Integrating gene expression and phenotypic information to analyze Alzheimer's disease

The assessment of the relationship between gene expression profiling, clinical and histopathological phenotypes would be better suited to understanding Alzheimer's disease (AD) pathogenesis. We developed a multiple linear regression (MLR) method to simultaneously model three variables - Mini-Mental Status Examination (MMSE) score, neurofibrillary tangles (NFT) score and gene expression profile - to identify significant genes. These genes were also used to distinguish subjects with incipient AD from healthy controls. Finally we investigated the behavior of the significant genes across the entorhinal cortex and hippocampus of AD subjects in two different Braak stages. Results indicate that integrating multiple phenotypic and gene expression information of samples increases the power of methods while analyzing small datasets. The MLR method could identify significant genes at reasonable false discovery rates (FDRs), thereby providing a choice of reasonable FDRs. The accuracy in discriminating between subjects affected and unaffected by AD using MLR identified genes was high. We found that transcription and tumor suppressor responses do begin quite early in AD and therefore should be the target of drugs. Several genes were consistently up/down-regulated across the two brain regions and Braak stages and, therefore, can be used as predictive markers to detect AD at an earlier stage.

——————

== WORK INSTRUCTIONS ==
In the Alzheimer's disease abstract, which three variables does the multiple linear regression method model simultaneously? Please answer in one sentence.

== GIVEN INFORMATION ==
——————

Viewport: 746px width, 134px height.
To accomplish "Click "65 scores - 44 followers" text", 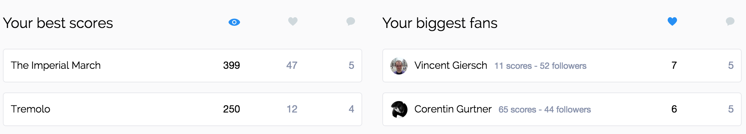I will click(x=545, y=110).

——————

== ANSWER FOR THIS EXERCISE ==
It models the Mini-Mental Status Examination (MMSE) score, the neurofibrillary tangles (NFT) score and the gene expression profile.